Problemas a resolver>
A - Devolva, do texto sobre o gás natural, tudo o que vai desde "Ao longo da" até "bilhões de dólares.".
B - Resuma em duas frases o texto sobre o gás natural.
C - Prolongue o texto sobre o gás natural, dando continuidade a partir de sua última frase.

Trecho da fonte>
....................
Ao longo da última década, vários setores da economia foram se tornando gradativamente dependentes do gás natural. No setor industrial, a participação do energético saltou de 3% em 1990 para 11% em 2012. No transporte rodoviário, cerca de 1,7 milhões de motoristas acreditaram no gás natural e converteram seus veículos para o GNV. No segmento de geração elétrica, a participação do gás natural saltou de menos de 1% em 1999 para 10% em fevereiro de 2014, sendo atualmente a principal fonte de complementação hidráulica.

No entanto, o acelerado crescimento da demanda de gás natural não foi acompanhado pela expansão da oferta nacional, de forma que nossa dependência externa em relação ao energético se manteve elevada, atingindo 39% em 2012. Em 2013, o déficit da balança comercial de gás natural atingiu o recorde de 6,96 bilhões de dólares.
....................
Registros de dados>
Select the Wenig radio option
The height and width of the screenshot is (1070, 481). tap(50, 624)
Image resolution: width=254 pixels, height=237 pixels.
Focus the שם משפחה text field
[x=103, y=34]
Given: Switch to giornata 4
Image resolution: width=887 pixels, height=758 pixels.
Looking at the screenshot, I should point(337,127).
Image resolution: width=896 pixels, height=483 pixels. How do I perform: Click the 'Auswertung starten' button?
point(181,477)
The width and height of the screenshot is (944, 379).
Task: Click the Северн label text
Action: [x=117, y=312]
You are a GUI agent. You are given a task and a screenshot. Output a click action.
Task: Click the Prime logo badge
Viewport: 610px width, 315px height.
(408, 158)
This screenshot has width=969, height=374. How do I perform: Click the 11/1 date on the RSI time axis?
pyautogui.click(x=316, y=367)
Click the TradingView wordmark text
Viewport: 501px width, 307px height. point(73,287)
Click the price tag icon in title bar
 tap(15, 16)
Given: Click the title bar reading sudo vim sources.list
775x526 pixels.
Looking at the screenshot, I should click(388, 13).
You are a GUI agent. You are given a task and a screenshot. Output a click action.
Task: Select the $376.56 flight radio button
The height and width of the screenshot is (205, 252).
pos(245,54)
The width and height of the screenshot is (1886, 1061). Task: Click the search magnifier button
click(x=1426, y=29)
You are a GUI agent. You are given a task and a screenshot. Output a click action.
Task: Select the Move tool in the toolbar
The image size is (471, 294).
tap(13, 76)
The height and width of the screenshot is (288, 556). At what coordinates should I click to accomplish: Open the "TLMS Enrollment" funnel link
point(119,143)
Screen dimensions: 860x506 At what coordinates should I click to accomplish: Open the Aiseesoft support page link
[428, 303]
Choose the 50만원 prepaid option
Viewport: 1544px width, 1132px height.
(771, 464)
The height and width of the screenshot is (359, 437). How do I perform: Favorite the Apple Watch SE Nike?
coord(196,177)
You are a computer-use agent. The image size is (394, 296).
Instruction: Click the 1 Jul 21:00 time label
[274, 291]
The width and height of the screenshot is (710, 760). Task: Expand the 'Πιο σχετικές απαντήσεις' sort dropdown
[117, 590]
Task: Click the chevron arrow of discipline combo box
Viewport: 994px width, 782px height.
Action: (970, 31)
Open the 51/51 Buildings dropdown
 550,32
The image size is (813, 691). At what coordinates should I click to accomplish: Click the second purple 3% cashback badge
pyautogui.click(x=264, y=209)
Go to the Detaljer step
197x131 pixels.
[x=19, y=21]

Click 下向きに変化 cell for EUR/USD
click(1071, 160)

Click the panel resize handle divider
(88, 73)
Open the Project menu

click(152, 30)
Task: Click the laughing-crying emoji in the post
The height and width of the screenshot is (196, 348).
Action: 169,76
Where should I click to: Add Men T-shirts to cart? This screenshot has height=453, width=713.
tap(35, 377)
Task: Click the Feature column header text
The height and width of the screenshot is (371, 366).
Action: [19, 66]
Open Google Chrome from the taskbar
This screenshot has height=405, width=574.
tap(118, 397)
....................
Resultados>
A -
Ao longo da última década, vários setores da economia foram se tornando gradativamente dependentes do gás natural. No setor industrial, a participação do energético saltou de 3% em 1990 para 11% em 2012. No transporte rodoviário, cerca de 1,7 milhões de motoristas acreditaram no gás natural e converteram seus veículos para o GNV. No segmento de geração elétrica, a participação do gás natural saltou de menos de 1% em 1999 para 10% em fevereiro de 2014, sendo atualmente a principal fonte de complementação hidráulica.

No entanto, o acelerado crescimento da demanda de gás natural não foi acompanhado pela expansão da oferta nacional, de forma que nossa dependência externa em relação ao energético se manteve elevada, atingindo 39% em 2012. Em 2013, o déficit da balança comercial de gás natural atingiu o recorde de 6,96 bilhões de dólares.

B - Na última década, a indústria, o transporte rodoviário e a geração elétrica tornaram-se gradativamente dependentes do gás natural. Como a oferta nacional não acompanhou esse crescimento da demanda, a dependência externa manteve-se elevada, chegando a 39% em 2012, e em 2013 o déficit da balança comercial do gás natural atingiu o recorde de 6,96 bilhões de dólares.

C -
O crescimento das importações de gás natural não apenas afeta a balança comercial brasileira, mas também impõe um custo elevado para a indústria e para o setor elétrico nacional, uma vez que os preços do gás importado estão bastante elevados. O valor médio pago pelo gás boliviano e pelo GNL em 2013 foi de 10,1 US$/MMBtu e 12,85 US$/MMBtu, respectivamente (preços de referência no city gate). Os problemas relacionados ao elevado custo do gás natural para o setor industrial brasileiro se agravam no cenário atual pelo reduzido preço do energético na América do Norte (4,9 US$/MMBtu em março de 2014), que, associado a outros diferenciais de custos, reduzem a competitividade dos setores energo-intensivos no Brasil.  Os preços elevados do gás natural importado afetam também a própria Petrobras, já que a empresa nem sempre consegue repassar para os consumidores finais todo o custo de importação. 

Se atualmente a situação da indústria de gás natural brasileira desperta grandes preocupações, para os próximos anos as perspectivas não são muito reconfortantes. Segundo a Petrobras, o cenário de oferta doméstica continuará desfavorável, pelo menos até 2020. De acordo com a empresa, a oferta adicional de gás nacional proveniente dos investimentos na área do pré-sal não será suficiente para atender ao crescimento da demanda, de forma que o balanço entre a oferta e a demanda dependerá do aumento das importações de GNL.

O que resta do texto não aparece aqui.